### Data shown:
______________________________
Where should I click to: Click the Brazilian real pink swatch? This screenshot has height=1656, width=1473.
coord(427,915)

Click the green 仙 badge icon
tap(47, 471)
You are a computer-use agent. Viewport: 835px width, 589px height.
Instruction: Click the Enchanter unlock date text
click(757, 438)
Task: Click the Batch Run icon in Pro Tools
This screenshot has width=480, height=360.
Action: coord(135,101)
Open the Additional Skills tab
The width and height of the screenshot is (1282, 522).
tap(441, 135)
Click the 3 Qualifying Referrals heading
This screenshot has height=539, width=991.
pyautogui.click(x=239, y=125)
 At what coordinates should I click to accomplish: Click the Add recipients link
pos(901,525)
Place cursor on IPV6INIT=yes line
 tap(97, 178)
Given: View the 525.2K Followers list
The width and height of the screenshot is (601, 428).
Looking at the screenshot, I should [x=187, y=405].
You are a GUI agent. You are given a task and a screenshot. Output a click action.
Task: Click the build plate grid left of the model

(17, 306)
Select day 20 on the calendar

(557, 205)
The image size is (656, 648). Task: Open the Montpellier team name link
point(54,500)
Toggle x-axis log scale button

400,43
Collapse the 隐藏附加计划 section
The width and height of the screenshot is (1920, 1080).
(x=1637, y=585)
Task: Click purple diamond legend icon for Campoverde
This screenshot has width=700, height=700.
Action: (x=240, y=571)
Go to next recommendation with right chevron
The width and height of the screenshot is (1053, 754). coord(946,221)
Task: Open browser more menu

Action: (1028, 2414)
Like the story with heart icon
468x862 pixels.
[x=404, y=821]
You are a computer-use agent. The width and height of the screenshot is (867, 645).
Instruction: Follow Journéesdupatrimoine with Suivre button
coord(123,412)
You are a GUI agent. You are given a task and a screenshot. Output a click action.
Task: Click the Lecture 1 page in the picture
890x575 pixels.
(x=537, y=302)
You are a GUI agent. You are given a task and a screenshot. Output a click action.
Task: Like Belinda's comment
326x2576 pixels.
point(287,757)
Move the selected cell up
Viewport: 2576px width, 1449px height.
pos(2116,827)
______________________________
### Work instructions:
Put every line of the entries above into a Markdown table with the columns No. and Line. Number each non-blank line in order and leave out the blank ones.

### Solution for this exercise:
| No. | Line |
|---|---|
| 1 | Where should I click to: Click the Brazilian real pink swatch? This screenshot has height=1656, width=1473. |
| 2 | coord(427,915) |
| 3 | Click the green 仙 badge icon |
| 4 | tap(47, 471) |
| 5 | You are a computer-use agent. Viewport: 835px width, 589px height. |
| 6 | Instruction: Click the Enchanter unlock date text |
| 7 | click(757, 438) |
| 8 | Task: Click the Batch Run icon in Pro Tools |
| 9 | This screenshot has width=480, height=360. |
| 10 | Action: coord(135,101) |
| 11 | Open the Additional Skills tab |
| 12 | The width and height of the screenshot is (1282, 522). |
| 13 | tap(441, 135) |
| 14 | Click the 3 Qualifying Referrals heading |
| 15 | This screenshot has height=539, width=991. |
| 16 | pyautogui.click(x=239, y=125) |
| 17 |  At what coordinates should I click to accomplish: Click the Add recipients link |
| 18 | pos(901,525) |
| 19 | Place cursor on IPV6INIT=yes line |
| 20 |  tap(97, 178) |
| 21 | Given: View the 525.2K Followers list |
| 22 | The width and height of the screenshot is (601, 428). |
| 23 | Looking at the screenshot, I should [x=187, y=405]. |
| 24 | You are a GUI agent. You are given a task and a screenshot. Output a click action. |
| 25 | Task: Click the build plate grid left of the model |
| 26 | (17, 306) |
| 27 | Select day 20 on the calendar |
| 28 | (557, 205) |
| 29 | The image size is (656, 648). Task: Open the Montpellier team name link |
| 30 | point(54,500) |
| 31 | Toggle x-axis log scale button |
| 32 | 400,43 |
| 33 | Collapse the 隐藏附加计划 section |
| 34 | The width and height of the screenshot is (1920, 1080). |
| 35 | (x=1637, y=585) |
| 36 | Task: Click purple diamond legend icon for Campoverde |
| 37 | This screenshot has width=700, height=700. |
| 38 | Action: (x=240, y=571) |
| 39 | Go to next recommendation with right chevron |
| 40 | The width and height of the screenshot is (1053, 754). coord(946,221) |
| 41 | Task: Open browser more menu |
| 42 | Action: (1028, 2414) |
| 43 | Like the story with heart icon |
| 44 | 468x862 pixels. |
| 45 | [x=404, y=821] |
| 46 | You are a computer-use agent. The width and height of the screenshot is (867, 645). |
| 47 | Instruction: Follow Journéesdupatrimoine with Suivre button |
| 48 | coord(123,412) |
| 49 | You are a GUI agent. You are given a task and a screenshot. Output a click action. |
| 50 | Task: Click the Lecture 1 page in the picture |
| 51 | 890x575 pixels. |
| 52 | (x=537, y=302) |
| 53 | You are a GUI agent. You are given a task and a screenshot. Output a click action. |
| 54 | Task: Like Belinda's comment |
| 55 | 326x2576 pixels. |
| 56 | point(287,757) |
| 57 | Move the selected cell up |
| 58 | Viewport: 2576px width, 1449px height. |
| 59 | pos(2116,827) |